La Chasse (Gaston Phœbus)/Chapitre XIII

, Joseph Lavallée
La Chasse (1854)
Texte établi par Léon Bertrand, Maison Lefaucheux (p. 77-78).

Chapitre treizième.
Du chat et de toute sa nature.


Chat est assés commune beste ; si ne me convient jà dire de sa faisson ; quar pou de gens sont qui bien n’en ayent veuz. Toutesvoyes y a il de diverses manières de chatz sauvaiges, espicialment il en y a uns qui sont grans comme liépardz et ceulx appellent aucuns lous serviers et autres chatz lous ; et c’est mau dit, quar ils ne sont ne lous cerviers ne chatz lous. On les pourroit mieulx apeler chatz liépars que autrement ; quar ils trayent plus près à liépard que à autre beste. Ilz vivent de ce que autres chatz vivent fors tant qu’ils prenent des gelines et des oves, et une chièvre ou une brebis s’ilz la truevent toute seule ; quar ils sont einsi grans que un lou, et ont auques la forme d’un liépard, mes qu’ils n’ont pas si longue queue ; un lévrier tout seul ne se pourroit prendre à riestenir un de ceuls chatz. Il prendroit et tendroit ferme plustost un lou qu’il ne feroit luy ; quar ils ont les ongles comme un liépart et en oultre très male morsure.

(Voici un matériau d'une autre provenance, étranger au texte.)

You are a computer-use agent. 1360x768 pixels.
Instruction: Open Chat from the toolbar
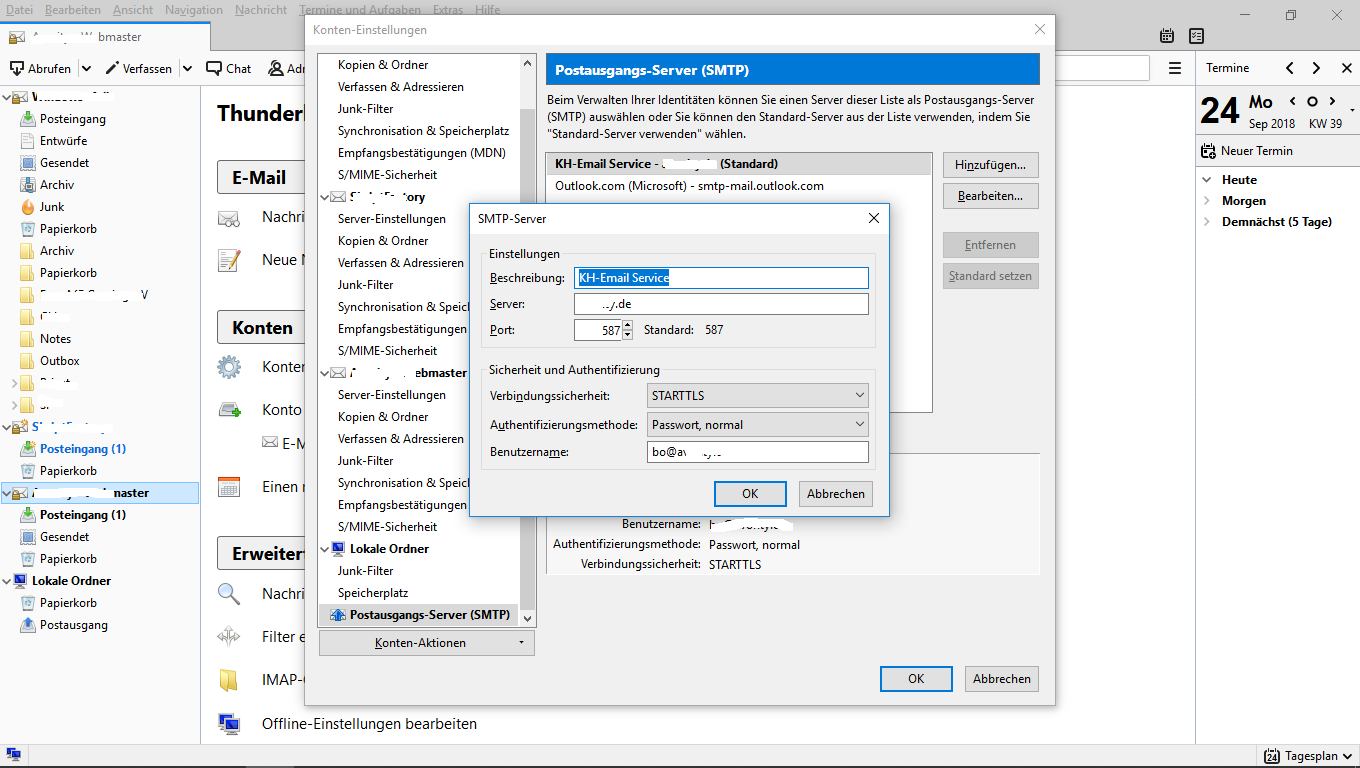(x=214, y=69)
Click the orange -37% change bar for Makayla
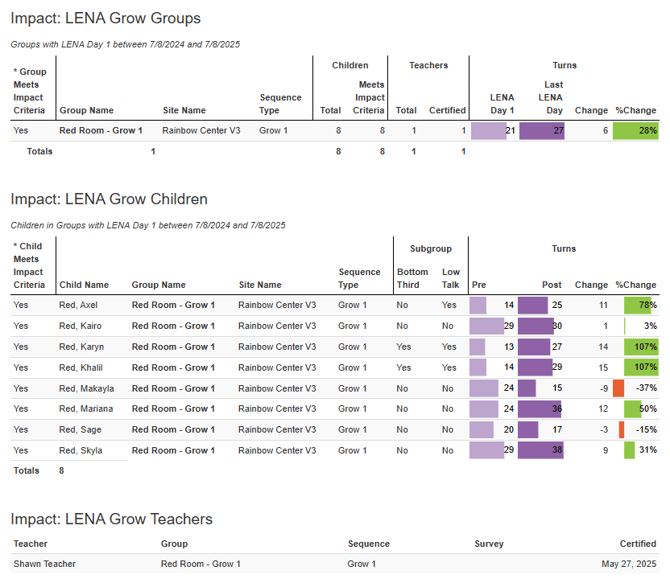670x587 pixels. [619, 388]
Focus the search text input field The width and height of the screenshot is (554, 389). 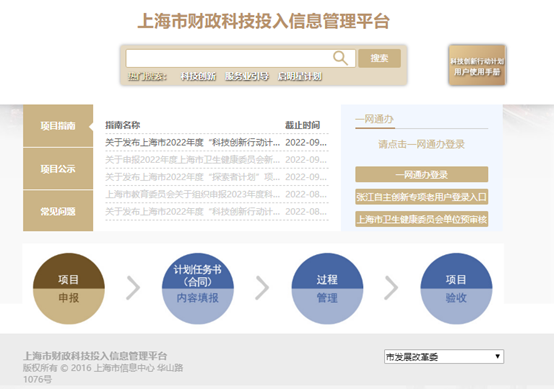pos(230,58)
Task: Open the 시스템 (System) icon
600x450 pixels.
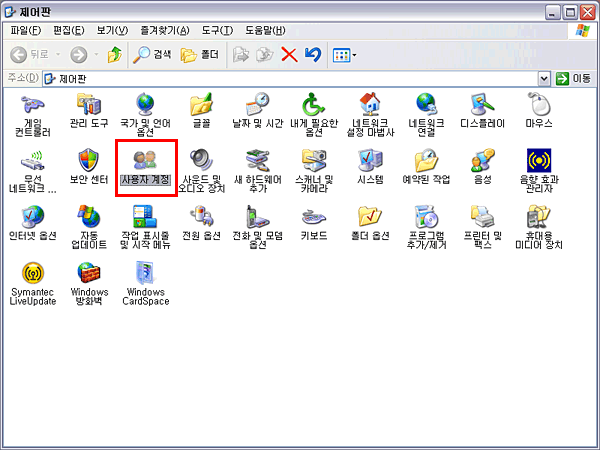Action: click(x=370, y=160)
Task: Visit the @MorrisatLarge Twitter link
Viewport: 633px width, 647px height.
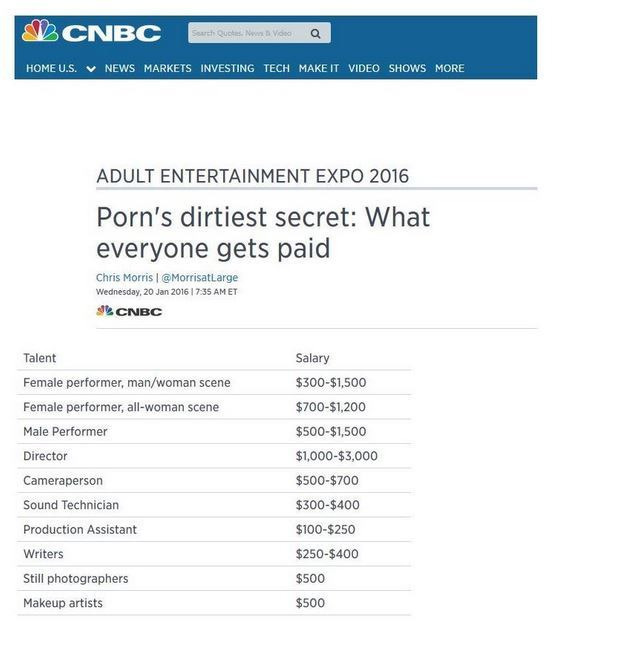Action: tap(200, 277)
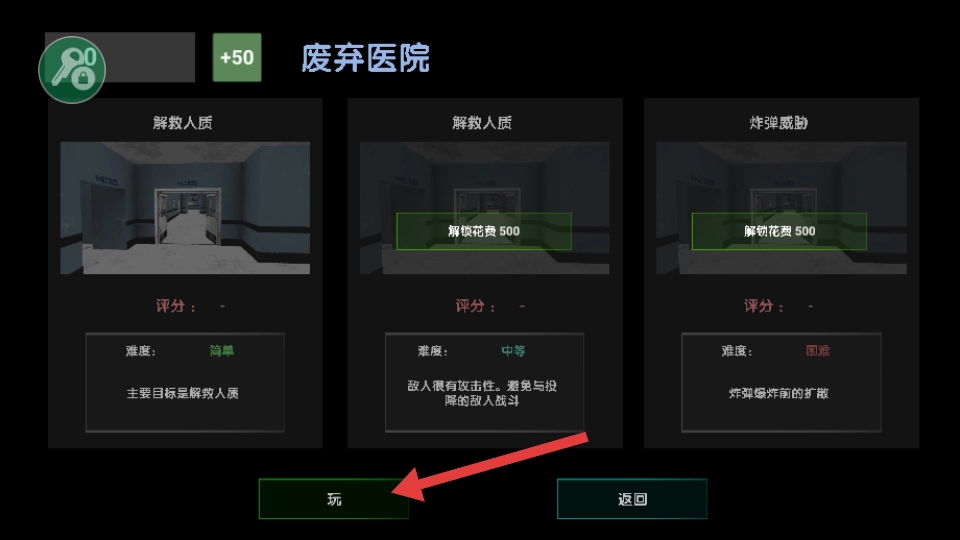
Task: Select the 解救人质 title of the easy mission
Action: coord(182,123)
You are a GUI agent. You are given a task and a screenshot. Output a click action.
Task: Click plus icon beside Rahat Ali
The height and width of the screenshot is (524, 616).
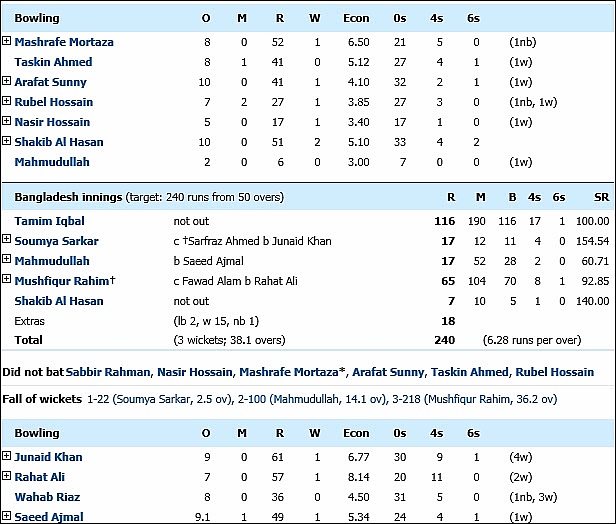pos(6,476)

On les chasse pou se n’est d’aventure, et quant chiens le truevent d’aventure il ne se fet pas longuement chassier, mes se met tantost en defense, ou il monte sur un arbre ; et pource qu’il ne fet point longue fuyte, en parleray je pou ; quar la chasse de luy n’a guères de mestrise. Ils portent et sont en amour comme une autre chat, mes ils ne font de leurs chatons fors que deux. Ils demeurent ès caves des arbres et font ilec leur lit de fouchières et d’erbes, et le chat masle aide à nourrir ses chatons en la forme que fet un lou.